_Tasks and exercises_.
**a.** Please list each distinct username that heads a post in the wiper motor thread, with each name given once.
**b.** Carry on the wiper motor thread from its final line.

_Page extract_.
▬▬▬▬▬▬▬▬▬▬

# Mounting wiper motors



## Seamus (Jul 29, 2006)

I'm looking for any last-minute quick and dirty ways to mount a wiper motor for use in a stirring cauldron. I'm having trouble keeping the motor centered (it keeps falling over)


----------



## DarkShadows (Feb 6, 2006)

You can get these at Lowes/Home Depot/Menards. I think there like $1.29 Bring the Motor with you if you could so you get the size that fits snug.


----------



## mrklaw (Nov 11, 2005)

Check out this little how-to on how to mount wiper motors.
http://www.my-mania.com/halloween/wipermotor.html


----------



## Seamus (Jul 29, 2006)

Thank you both! This was one of those last minute projects that started slipping away from me (quite literally in this instance!)


----------



## dionicia (Aug 4, 2007)

mrklaw said:


> Check out this little how-to on how to mount wiper motors.
> http://www.my-mania.com/halloween/wipermotor.html


Thank you for posting this.

I wanted to make two of these and I was trying to figure out how to do this.


----------



## Grimsby (Sep 11, 2007)

I use a 4x4 post cap that you can find at Lowe's or Home Depot. I then drill out the mounting holes, and used metric screws to mount the motor. I learned this from Scary Terry - he used one on his 'kicking legs' prop:
http://www.scary-terry.com/kicklegs/kicklegs.htm


----------



## uncle (Sep 26, 2007)

▬▬▬▬▬▬▬▬▬▬

_Stored data_.
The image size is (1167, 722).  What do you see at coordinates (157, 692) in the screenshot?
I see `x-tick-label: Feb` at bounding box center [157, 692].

▬▬▬▬▬▬▬▬▬▬

_Answers for this exercise_.
**a.** Seamus, DarkShadows, mrklaw, dionicia, Grimsby, uncle

**b.**
The MY Mania method works very well. Instead of hot glue, I wrap my Saturn motors with a layer of masking tape. The bracket then cinches into the tape just enough to keep the motor from working loose. Plus, with these brackets I can rotate the motor or move them in and out a couple of inches to fine tune the mounting. 

The other brackets work fine, but I have sometimes had a difficult time locating the correct metric screws.


----------



## dionicia (Aug 4, 2007)

I just made one using mymania's design. Love it! Just need to add lights to the head and hands and one more to go.


----------



## dionicia (Aug 4, 2007)

One question. What speed motor would be best to use. I have a few 12 volt motors but they seem to be too fast. I was thinking of getting two 5 volt instead.


----------



## ruafraid (Jan 3, 2006)

As far as I know all car wiper motors are 12V but I am running mine from a PC power supply for my witch this year using the 5V and the speed is perfect. I agree at 12V its too fast.


----------



## UnderMan (Aug 23, 2007)

I found some "wall warts" at a surplus store here and they are 12v 1.5A transformers. I use a potentiometer, "volume control", a power transistor, and a resistor to finely adjust the motor speed.


----------



## spotnik (Sep 15, 2007)

*wiper motor speed control*

Visit scary terrys site or www.monsterguts.com and i believe they both show the options for speed control with both 5 or 12 volt transformers.
My cauldron is using the motor from monsterguts and a 5 volt wall wart and it stirs perfectly. For the last 8 years I was using a mirror ball motor and it was maddeningly slow. Now everybody's happy.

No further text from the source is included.